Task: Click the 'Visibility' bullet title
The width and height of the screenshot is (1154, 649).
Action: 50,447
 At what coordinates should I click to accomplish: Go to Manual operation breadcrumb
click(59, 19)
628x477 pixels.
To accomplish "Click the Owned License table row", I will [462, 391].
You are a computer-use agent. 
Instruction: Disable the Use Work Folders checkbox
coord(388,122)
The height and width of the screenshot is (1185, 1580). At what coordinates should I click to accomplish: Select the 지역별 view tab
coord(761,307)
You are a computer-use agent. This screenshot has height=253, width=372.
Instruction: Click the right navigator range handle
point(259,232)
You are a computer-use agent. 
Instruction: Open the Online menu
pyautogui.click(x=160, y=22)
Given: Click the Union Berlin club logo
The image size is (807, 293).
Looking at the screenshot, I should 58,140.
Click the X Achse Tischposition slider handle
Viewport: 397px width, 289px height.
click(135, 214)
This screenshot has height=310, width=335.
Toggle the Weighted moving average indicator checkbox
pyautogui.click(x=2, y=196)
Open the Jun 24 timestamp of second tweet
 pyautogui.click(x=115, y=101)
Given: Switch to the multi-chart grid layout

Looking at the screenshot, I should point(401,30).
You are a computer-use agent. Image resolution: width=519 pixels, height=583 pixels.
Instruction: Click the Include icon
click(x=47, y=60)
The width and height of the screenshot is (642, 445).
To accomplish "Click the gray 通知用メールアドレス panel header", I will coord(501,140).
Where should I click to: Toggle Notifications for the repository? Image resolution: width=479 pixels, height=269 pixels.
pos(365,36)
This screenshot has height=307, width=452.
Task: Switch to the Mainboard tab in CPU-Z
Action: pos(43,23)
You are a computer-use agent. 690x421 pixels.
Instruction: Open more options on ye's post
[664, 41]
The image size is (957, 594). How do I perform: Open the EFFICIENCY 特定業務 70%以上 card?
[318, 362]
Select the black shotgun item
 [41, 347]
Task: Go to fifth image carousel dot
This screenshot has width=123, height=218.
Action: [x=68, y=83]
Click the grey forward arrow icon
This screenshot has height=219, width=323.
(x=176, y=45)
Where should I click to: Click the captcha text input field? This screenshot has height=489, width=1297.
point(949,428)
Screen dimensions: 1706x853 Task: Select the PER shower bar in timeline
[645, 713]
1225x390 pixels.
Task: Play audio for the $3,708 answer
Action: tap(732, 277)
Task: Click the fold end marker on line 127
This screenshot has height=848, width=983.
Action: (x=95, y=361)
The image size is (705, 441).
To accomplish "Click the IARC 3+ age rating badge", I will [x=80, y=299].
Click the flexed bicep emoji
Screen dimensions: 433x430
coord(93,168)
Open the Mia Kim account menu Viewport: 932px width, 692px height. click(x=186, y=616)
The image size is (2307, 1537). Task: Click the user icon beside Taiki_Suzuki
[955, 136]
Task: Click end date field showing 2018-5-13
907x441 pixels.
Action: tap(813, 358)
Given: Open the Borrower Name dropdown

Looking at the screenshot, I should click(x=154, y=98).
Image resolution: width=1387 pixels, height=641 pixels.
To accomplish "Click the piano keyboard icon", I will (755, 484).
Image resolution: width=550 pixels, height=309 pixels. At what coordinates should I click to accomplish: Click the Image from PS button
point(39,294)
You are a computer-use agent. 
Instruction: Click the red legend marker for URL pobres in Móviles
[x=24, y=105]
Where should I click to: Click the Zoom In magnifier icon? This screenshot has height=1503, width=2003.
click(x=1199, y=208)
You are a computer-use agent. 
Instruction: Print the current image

+ + + +

**Task instructions**. Reply with one number, the count of lines in the records that include the word "will".

**Answer section**. 4